Syntropy in complex systems: A complement to Shannon's Entropy
Santiago Mendez-Moreno
TL;DR
This work introduces syntropy as a complement to Shannon entropy, built on an expectancy framework E_N using a convex φ, with a primary choice φ(α)=e^{α}-1 leading to E_N(α) = [1/(N(e^{1/N}-1))] ∑ (e^{α_i}-1) and S_N(A) = β_N ∑ α_i (e^{α_i}-1).
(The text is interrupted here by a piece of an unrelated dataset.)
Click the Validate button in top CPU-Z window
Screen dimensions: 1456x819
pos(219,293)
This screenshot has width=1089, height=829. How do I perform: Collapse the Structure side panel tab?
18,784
The theory develops a suite of properties (sub/supramultiplicativity, sub/supraadditivity, symmetry, stationarity, differentiability, robustness, and dimensional generalization) and analyzes the equilibrium between entropy and syntropy, including a distance-to-equilibrium measure DAE. The paper then applies these constructs to time-series and spectral data through time-series syntropy, spectral syntropy (SS), and vectorial transformations that yield correlation matrices, followed by a dynamic-syntropy framework for evolving systems via Φ_{i,k} and state counts. Across these layers, the authors illustrate how syntropy captures ordered, coherent structure alongside the probabilistic variability described by entropy, and they discuss potential applications in biological signals and dynamic systems, with a call for further mathematical and computational exploration. Overall, the work provides a mathematical scaffold for integrating order, coherence, and predictability into complexity metrics, offering new tools for analyzing real-world signals and dynamical processes.
Abstract
This study introduces the syntropy function ($S_N$) and expectancy function ($E_N$), derived from the novel function $φ$, to provide a refined perspective on complexity, extending beyond conventional entropy analysis. $S_N$ is designed to detect localized coherent events, whereas $E_N$ encapsulates expected system behaviors, offering a comprehensive framework for understanding system dynamics. The manuscript explores essential theorems and properties, underscoring their theoretical and practical implications. Future research will further elucidate their roles, particularly in biological signals and dynamic systems, suggesting a deep interplay between order and chaos.